What is needed |
Lay out every line of the data listing below as a Markdown table with the columns "n" and "Line". Number each row and skip blank lines.

(Data listing)
== == ==
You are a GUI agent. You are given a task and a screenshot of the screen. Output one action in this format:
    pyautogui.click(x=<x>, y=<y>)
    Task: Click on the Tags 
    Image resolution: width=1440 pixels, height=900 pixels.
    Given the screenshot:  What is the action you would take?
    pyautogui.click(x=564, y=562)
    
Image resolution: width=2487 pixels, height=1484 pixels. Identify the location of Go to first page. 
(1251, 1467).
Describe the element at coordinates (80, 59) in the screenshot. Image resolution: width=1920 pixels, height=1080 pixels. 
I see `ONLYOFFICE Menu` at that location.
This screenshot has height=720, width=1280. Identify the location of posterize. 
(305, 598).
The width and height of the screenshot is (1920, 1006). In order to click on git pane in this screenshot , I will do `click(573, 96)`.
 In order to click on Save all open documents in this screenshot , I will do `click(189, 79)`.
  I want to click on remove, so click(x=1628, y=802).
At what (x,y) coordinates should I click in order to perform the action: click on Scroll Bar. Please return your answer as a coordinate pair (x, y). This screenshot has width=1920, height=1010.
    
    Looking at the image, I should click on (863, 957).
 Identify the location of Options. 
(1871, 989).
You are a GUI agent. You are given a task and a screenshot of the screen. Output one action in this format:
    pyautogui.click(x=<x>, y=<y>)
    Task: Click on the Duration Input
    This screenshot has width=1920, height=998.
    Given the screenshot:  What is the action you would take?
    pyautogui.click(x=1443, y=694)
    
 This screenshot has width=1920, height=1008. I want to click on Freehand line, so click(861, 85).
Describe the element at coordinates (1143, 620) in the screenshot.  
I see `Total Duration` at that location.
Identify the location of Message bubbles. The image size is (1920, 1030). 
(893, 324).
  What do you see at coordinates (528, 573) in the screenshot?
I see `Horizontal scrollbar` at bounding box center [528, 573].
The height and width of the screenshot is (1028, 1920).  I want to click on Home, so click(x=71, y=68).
== == ==
Reply |
| n | Line |
|---|---|
| 1 | You are a GUI agent. You are given a task and a screenshot of the screen. Output one action in this format: |
| 2 |     pyautogui.click(x=<x>, y=<y>) |
| 3 |     Task: Click on the Tags  |
| 4 |     Image resolution: width=1440 pixels, height=900 pixels. |
| 5 |     Given the screenshot:  What is the action you would take? |
| 6 |     pyautogui.click(x=564, y=562) |
| 7 | Image resolution: width=2487 pixels, height=1484 pixels. Identify the location of Go to first page.  |
| 8 | (1251, 1467). |
| 9 | Describe the element at coordinates (80, 59) in the screenshot. Image resolution: width=1920 pixels, height=1080 pixels.  |
| 10 | I see `ONLYOFFICE Menu` at that location. |
| 11 | This screenshot has height=720, width=1280. Identify the location of posterize.  |
| 12 | (305, 598). |
| 13 | The width and height of the screenshot is (1920, 1006). In order to click on git pane in this screenshot , I will do `click(573, 96)`. |
| 14 |  In order to click on Save all open documents in this screenshot , I will do `click(189, 79)`. |
| 15 |   I want to click on remove, so click(x=1628, y=802). |
| 16 | At what (x,y) coordinates should I click in order to perform the action: click on Scroll Bar. Please return your answer as a coordinate pair (x, y). This screenshot has width=1920, height=1010. |
| 17 |     Looking at the image, I should click on (863, 957). |
| 18 |  Identify the location of Options.  |
| 19 | (1871, 989). |
| 20 | You are a GUI agent. You are given a task and a screenshot of the screen. Output one action in this format: |
| 21 |     pyautogui.click(x=<x>, y=<y>) |
| 22 |     Task: Click on the Duration Input |
| 23 |     This screenshot has width=1920, height=998. |
| 24 |     Given the screenshot:  What is the action you would take? |
| 25 |     pyautogui.click(x=1443, y=694) |
| 26 |  This screenshot has width=1920, height=1008. I want to click on Freehand line, so click(861, 85). |
| 27 | Describe the element at coordinates (1143, 620) in the screenshot.   |
| 28 | I see `Total Duration` at that location. |
| 29 | Identify the location of Message bubbles. The image size is (1920, 1030).  |
| 30 | (893, 324). |
| 31 |   What do you see at coordinates (528, 573) in the screenshot? |
| 32 | I see `Horizontal scrollbar` at bounding box center [528, 573]. |
| 33 | The height and width of the screenshot is (1028, 1920).  I want to click on Home, so click(x=71, y=68). |